Unvaccinated firefighters can return to work at Columbia Shuswap Regional District (CSRD) fire halls.
At its Aug. 18 meeting, the regional district board supported amendments to the CSRD’s COVID-19 Proof of Vaccination Policy, which was passed by the board in November 2021 and required staff, elected officials and other personnel, including CSRD firefighters, to show they were fully vaccinated as of Jan. 3, 2022.
One of the amendments was that the policy be suspended for all current paid on-call firefighters and new recruits, with the caveat it be reviewed in six months or sooner, depending on recommendations from the provincial health officer. The board also supported an amendment spurred by Electoral Area C (South Shuswap) director Paul Demenok, giving staff the ability to reinstate the policy at individual or all fire halls as needed.
CSRD staff will be required to show proof of vaccination as a condition of employment before their start date. Elected officials, however, will be encouraged to be fully vaccinated. If they choose not to, they will be required to work remotely where possible. If not possible, they’ll be required to wear a mask when in CSRD facilities and while on CSRD business.
During its discussion, the board focused most of its attention on CSRD firefighters. Protective services team leader Derek Sutherland said as a result of the vaccine policy, the regional district lost 45 (15 per cent) of its firefighters. Last month, fire chiefs and the regional district’s fire services occupational health and safety committee were polled about unvaccinated firefighters returning to work. Sutherland said a two-hour meeting was held from which, “the sentiment was overwhelmingly in favour of a suspension of the policy.”
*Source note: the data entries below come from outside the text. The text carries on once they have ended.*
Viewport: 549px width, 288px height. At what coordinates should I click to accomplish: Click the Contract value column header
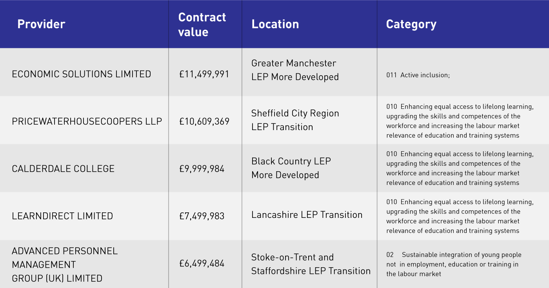[x=202, y=24]
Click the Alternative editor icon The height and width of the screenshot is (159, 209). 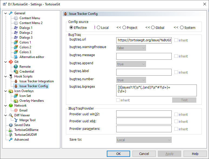[x=16, y=57]
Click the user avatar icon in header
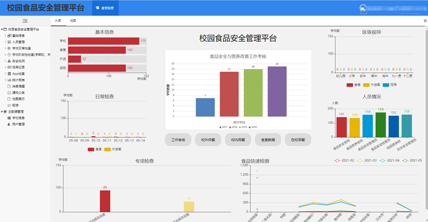This screenshot has height=222, width=428. click(x=363, y=9)
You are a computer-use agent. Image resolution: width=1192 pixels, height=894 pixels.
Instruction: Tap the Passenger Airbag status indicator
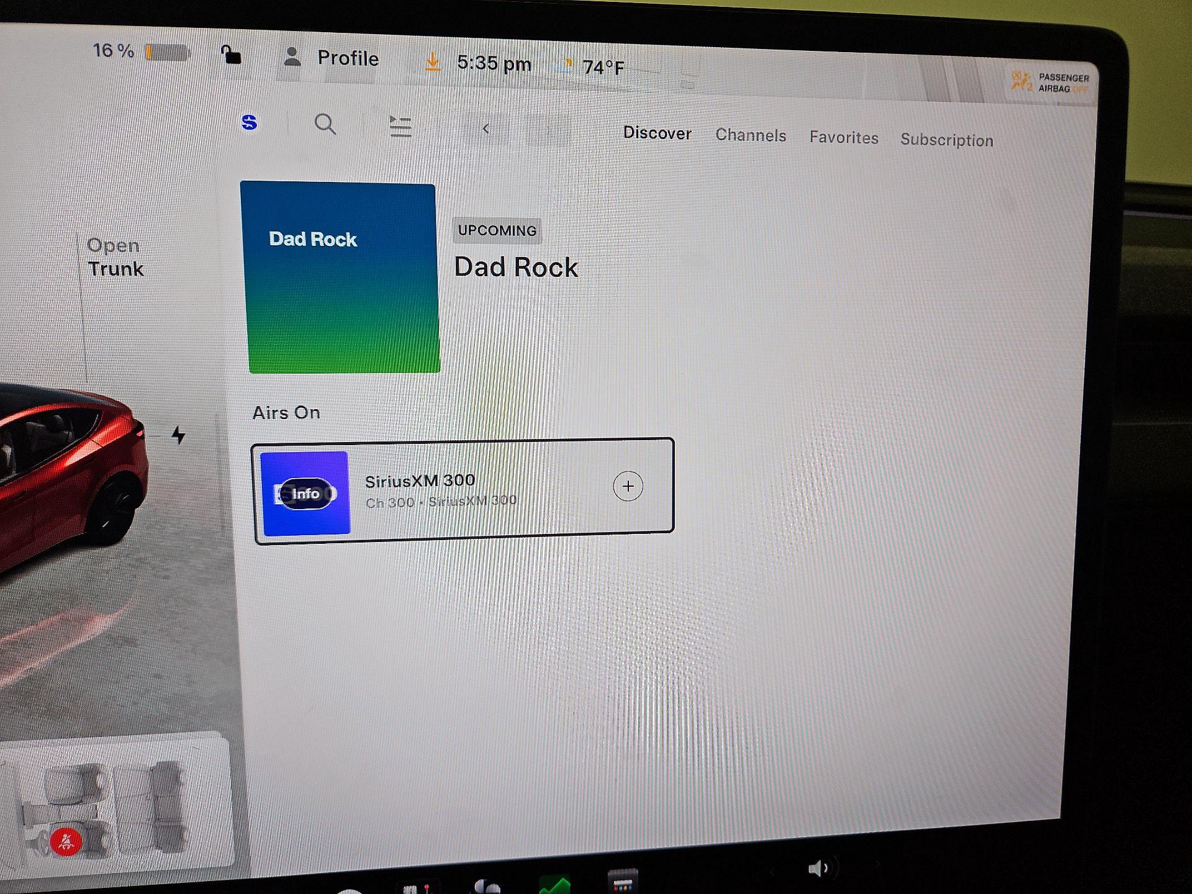[x=1050, y=82]
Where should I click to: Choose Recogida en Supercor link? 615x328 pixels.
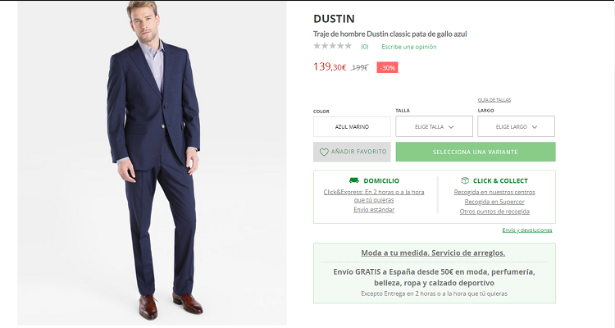coord(494,202)
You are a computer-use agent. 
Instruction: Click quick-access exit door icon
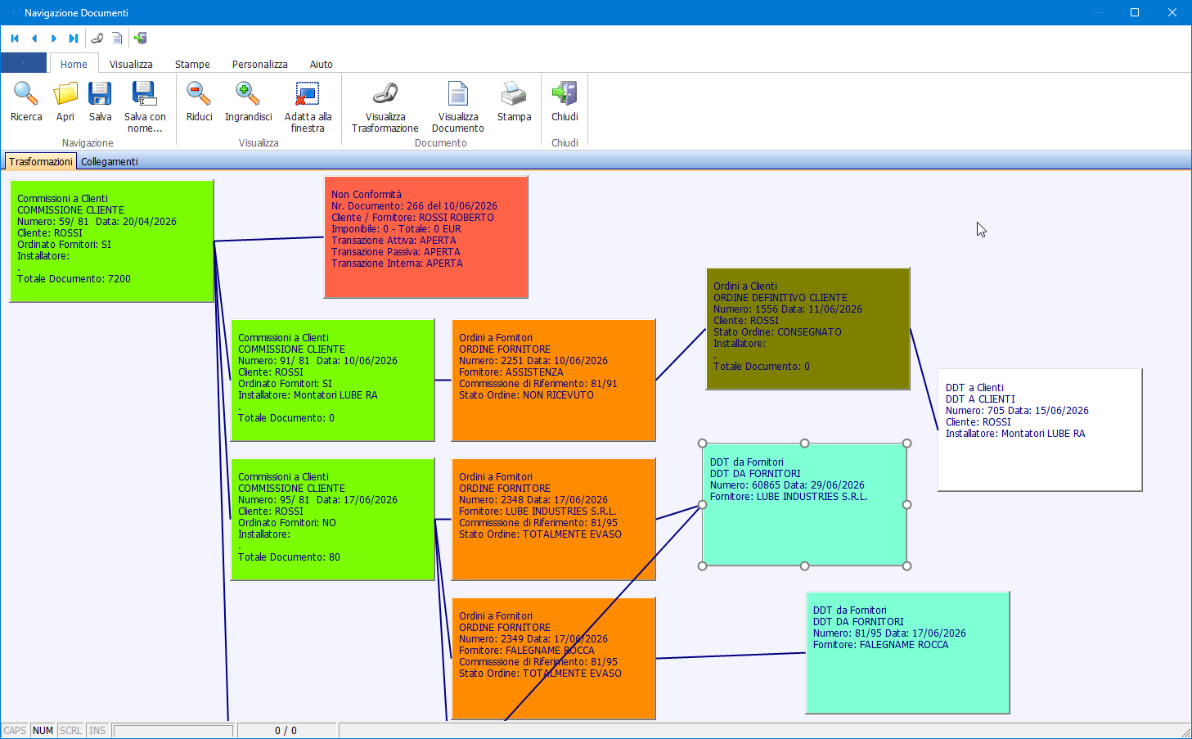click(141, 38)
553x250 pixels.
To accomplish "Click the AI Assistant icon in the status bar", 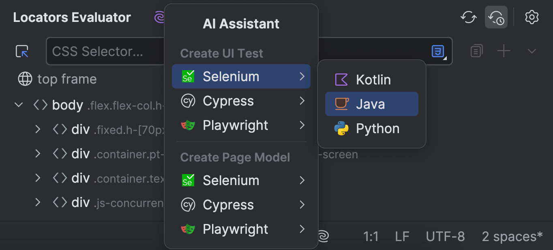I will [323, 236].

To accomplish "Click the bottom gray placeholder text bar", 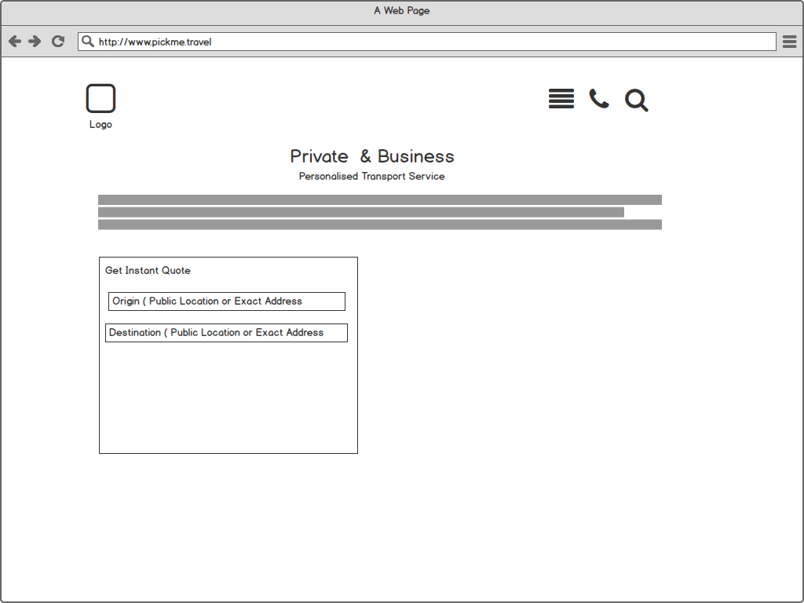I will click(x=379, y=225).
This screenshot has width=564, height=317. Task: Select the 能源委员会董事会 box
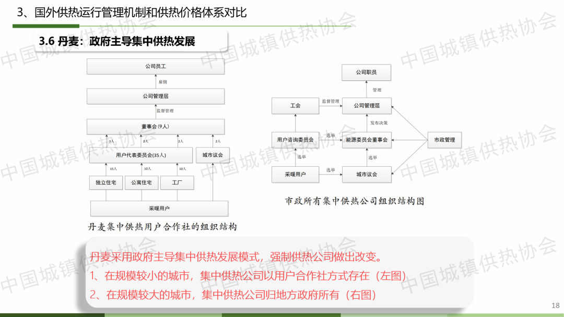366,140
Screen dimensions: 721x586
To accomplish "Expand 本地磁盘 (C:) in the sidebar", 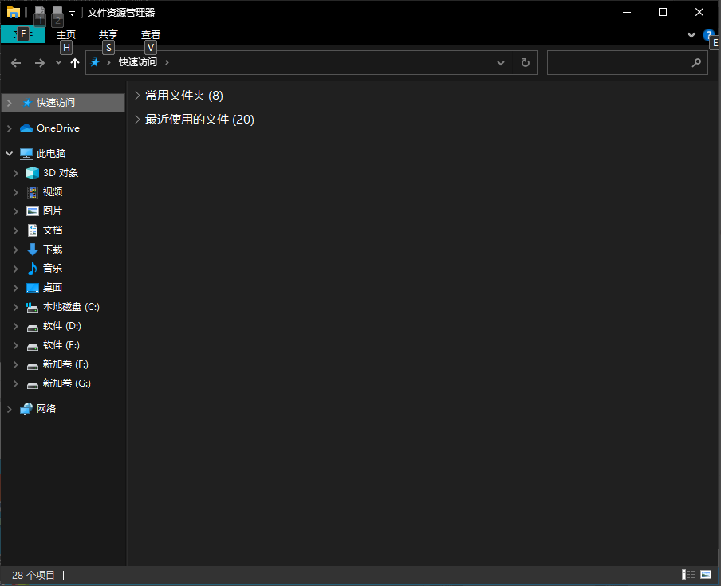I will point(15,306).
“We’ve been shy on numbers and it’s putting a strain on the members that have stayed behind,” said Sutherland. “It will be nice to take some of the pressure off those folks and get people back to work and get some semblance of normalcy again.”
Area F (North Shuswap) director Jay Simpson and Area D (Silver Creek/Salmon Valley, Falkland, Ranchero and Deep Creek) director Rene Talbot supported the policy being suspended to get firefighters back to work.
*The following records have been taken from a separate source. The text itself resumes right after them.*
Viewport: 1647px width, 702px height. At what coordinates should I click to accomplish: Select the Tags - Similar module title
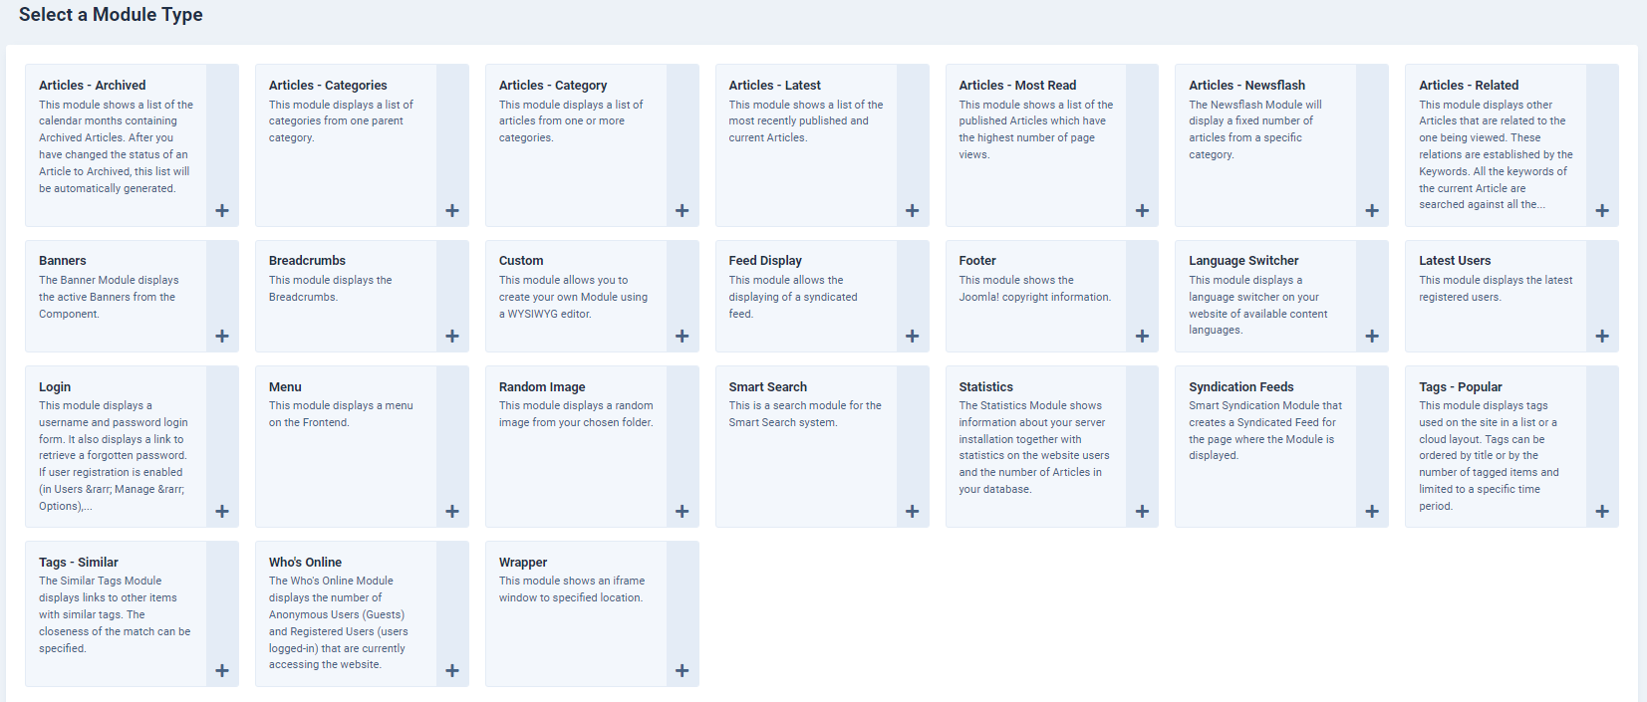(78, 563)
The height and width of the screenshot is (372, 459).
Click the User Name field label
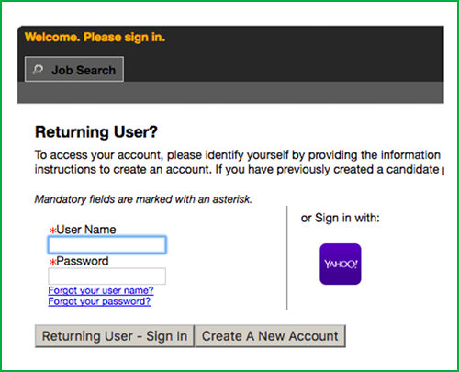[86, 230]
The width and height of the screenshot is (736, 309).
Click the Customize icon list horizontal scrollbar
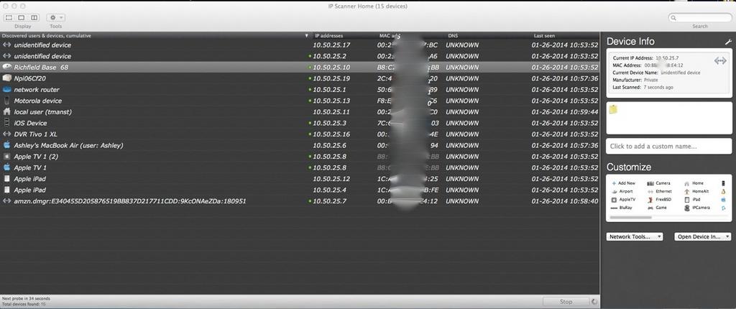coord(630,216)
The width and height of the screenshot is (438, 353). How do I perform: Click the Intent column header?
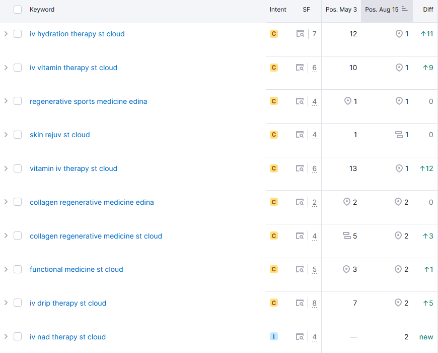point(278,10)
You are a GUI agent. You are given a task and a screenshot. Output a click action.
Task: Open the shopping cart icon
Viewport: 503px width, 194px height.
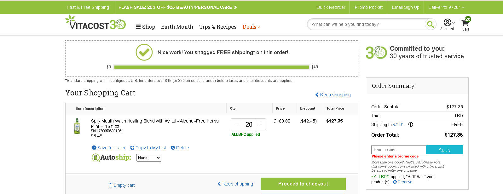coord(465,23)
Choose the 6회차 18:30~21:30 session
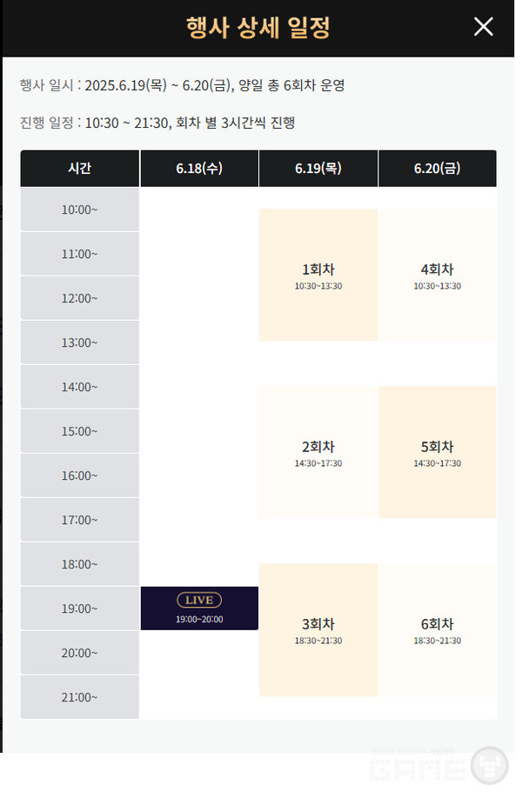This screenshot has height=798, width=522. click(438, 629)
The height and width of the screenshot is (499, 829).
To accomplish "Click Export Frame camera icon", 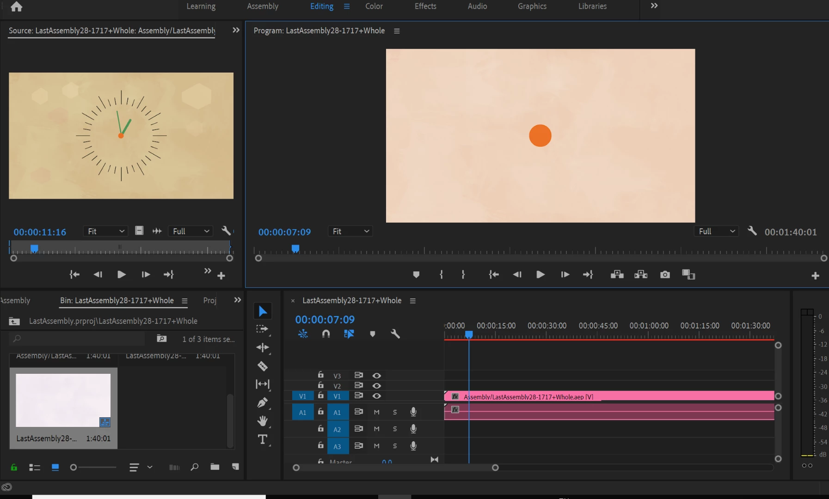I will point(665,274).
“I’ve had a lot of phone calls and emails over the last probably six months to a year, with a lot of firefighters that haven’t been going to the fire halls because they weren’t vaccinated and they really want to get back to doing what they do,” said Talbot. “Especially with this hot weather, fires are popping up all over the place, so I’m totally in favour of suspending it for the six-month period and seeing how it works out.”
Asked why the policy would be suspended for new recruits, Sutherland said that was part of the two-hour discussion, and it came down to “practicalities of recruiting firefighters.”
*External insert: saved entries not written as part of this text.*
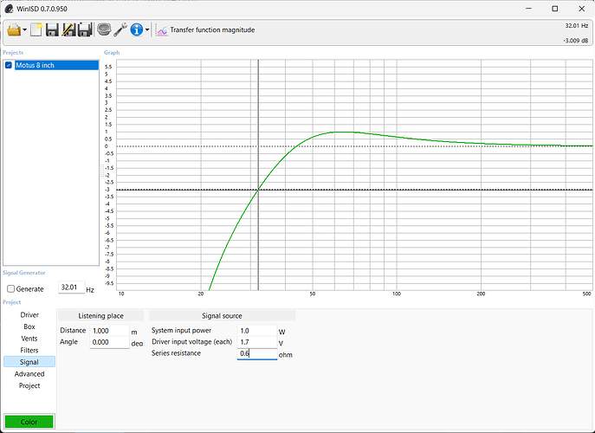This screenshot has width=595, height=433.
Task: Create a new project with blank page icon
Action: 36,30
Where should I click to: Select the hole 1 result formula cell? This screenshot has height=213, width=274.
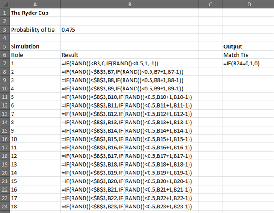click(x=130, y=64)
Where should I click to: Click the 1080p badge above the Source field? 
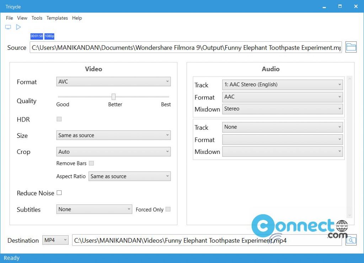click(49, 36)
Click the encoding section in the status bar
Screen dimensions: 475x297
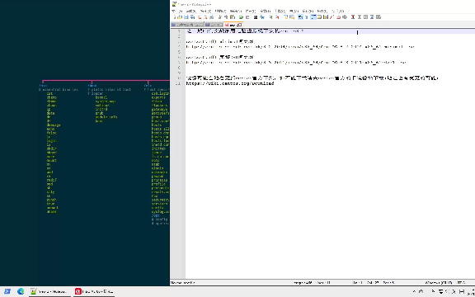[x=460, y=283]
“Recruiting firefighters is always a challenge in our small, rural communities and our fire departments are struggling with low numbers… Excluding new unvaccinated firefighters while allowing existing unvaccinated firefighters into the fold was seen maybe as unfair and as a barrier to recruiting new firefighters,” said Sutherland.
Demenok said it was the wrong time to be suspending the policy, noting everyone would soon be moving back indoors and the incidences “of this disease is going to increase significantly in the next three to four months.”
In addition to asking that responsibility be delegated to staff to reinstate the covid policy at fire halls when needed, Demenok also called for mandatory testing of unvaccinated firefighters. The second ask received no support.
A staff report to the board stated that while science still “affirms the need for vaccination in the fight against the spread of the COVID-19 virus and its related variants, it is the position of the fire chiefs and the firefighters that the risk to paid on-call firefighters remains very minimal in that they are generally together for two hours per week and frequently that time is in an outdoor setting.”